I went to the vagina-cologist today. It was that time of the year. This is the only appointment I was a little excited for. I was holding on to some monumental news.
After the preliminary doctor-patient welcome banter, she asks *the* question.
Dr. Rose: When was your last period?
ME: August!!!!
(pause)
I looked at her in anticipation. I thought it was a minimal high-five moment. I was slightly offended that she continued in her questions with only a hesitation blip to input the info in her computer. Seriously?! Not even a-little-jig-in-the-end-zone celebration? Despite her stoic appearance, I can’t but help think she was a little impressed. The achievement took a long, long time to arrive. The crone zone is its own coming-of-age story. The financial savings alone times the rest of my life deserves an ‘atta girl!’
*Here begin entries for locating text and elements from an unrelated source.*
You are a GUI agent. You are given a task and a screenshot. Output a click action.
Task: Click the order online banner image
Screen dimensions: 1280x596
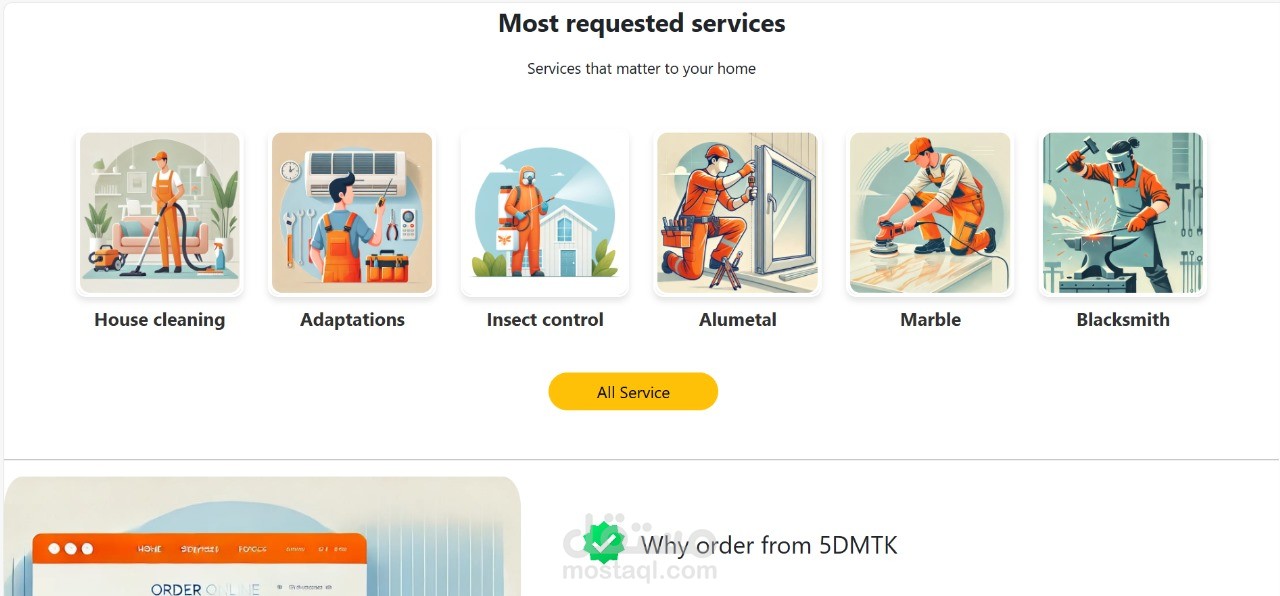click(262, 536)
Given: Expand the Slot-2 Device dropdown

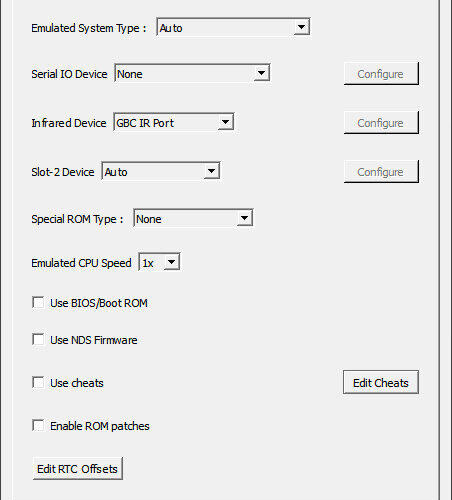Looking at the screenshot, I should point(161,171).
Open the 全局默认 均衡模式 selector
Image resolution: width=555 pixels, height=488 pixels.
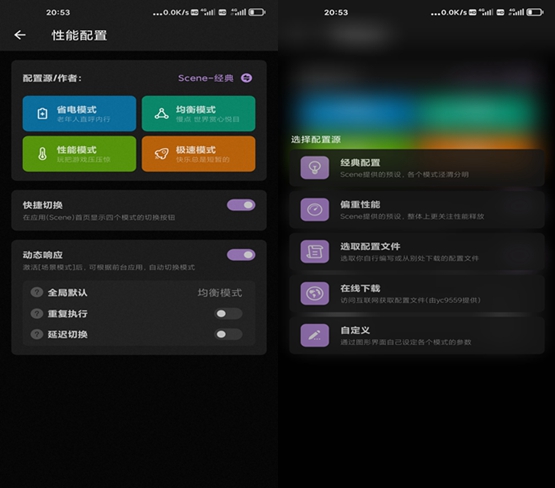click(220, 293)
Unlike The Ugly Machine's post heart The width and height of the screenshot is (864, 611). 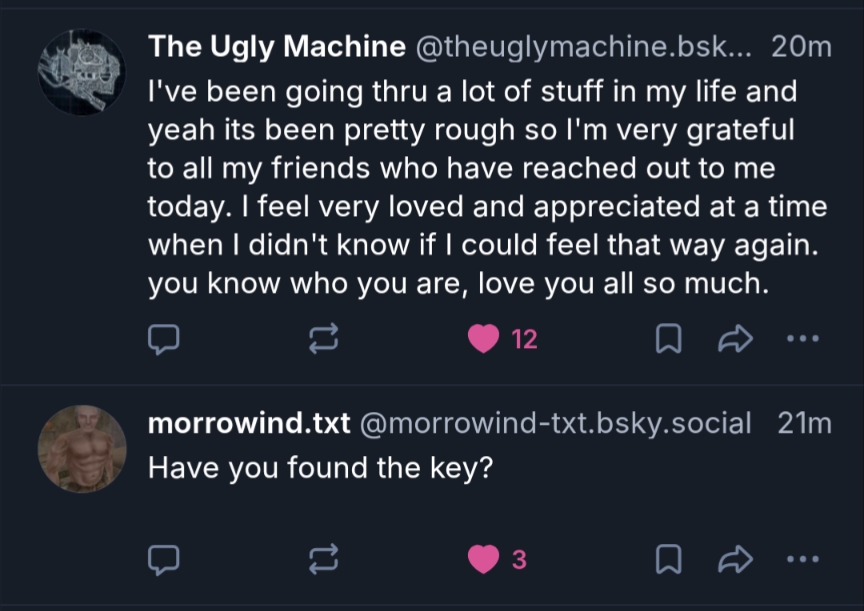[x=484, y=340]
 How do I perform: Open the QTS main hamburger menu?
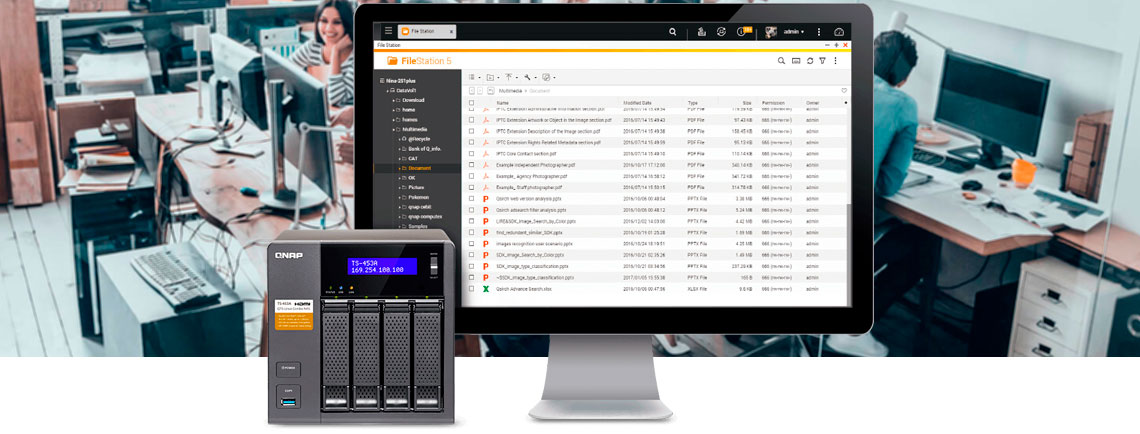389,32
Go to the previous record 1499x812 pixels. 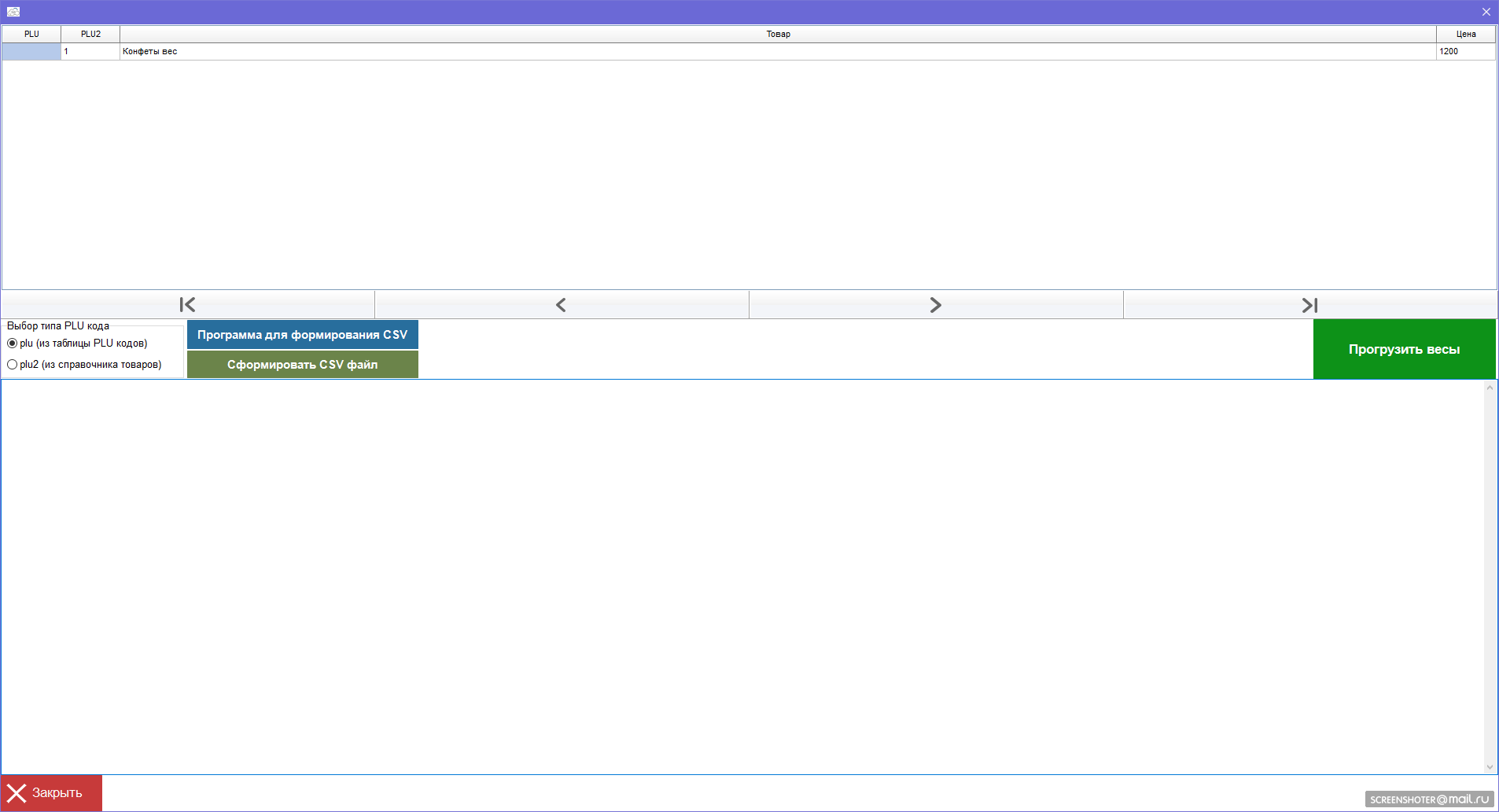561,305
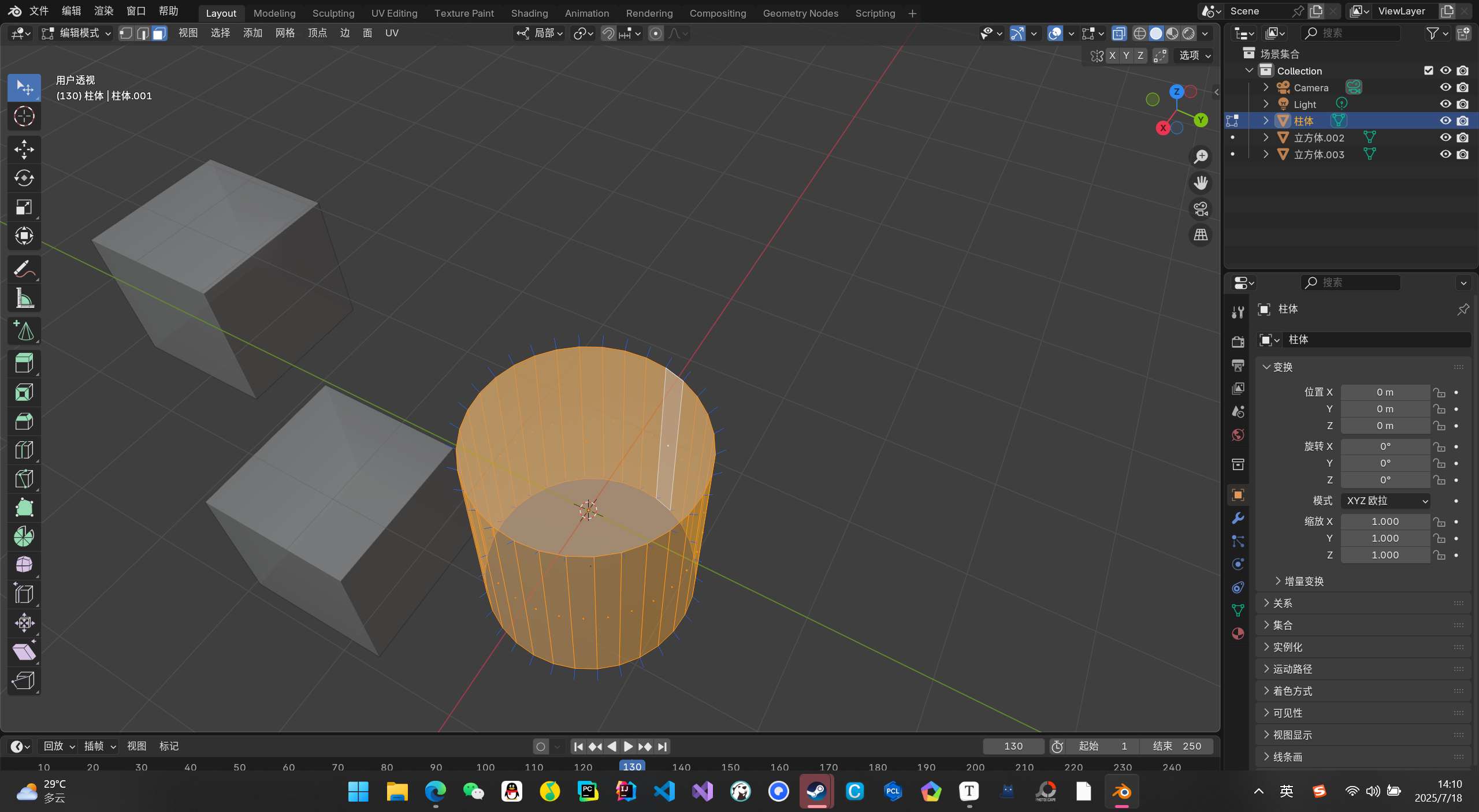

Dr. Rose is keeping me in the perimenopausal group. It’s kind of like she’s cursing me with the promise of a return to tampon-ville. I haven’t thrown away my leftovers. I have the necessary provisions for a resurgence. The idea just makes me cranky.
I am handling my 50something health with mindfulness. My aunt Laura was right. The healthier I eat, the less hot flashes I experience. I also think yoga and sun salutations help my balance. And with much regret, I admit limiting my drinking makes me more even-keel. And of course, I’m wearing my positive energy bracelets to ward off evil spirits and general toxicity.
Interestingly, even though I’m staying serene in the daytime, I’m having incredible nightmares. Last night, I was up twice pacing. And the dreams aren’t the scary monster variety. They are so normal they wake me up. People are dying. People are screaming at me. My feelings of inadequacy are manifested in these too-real-to-ignore scenarios. They haunt me. I feel powerless in these night terrors.
This little gal had no idea what leaving the 1900s would be like.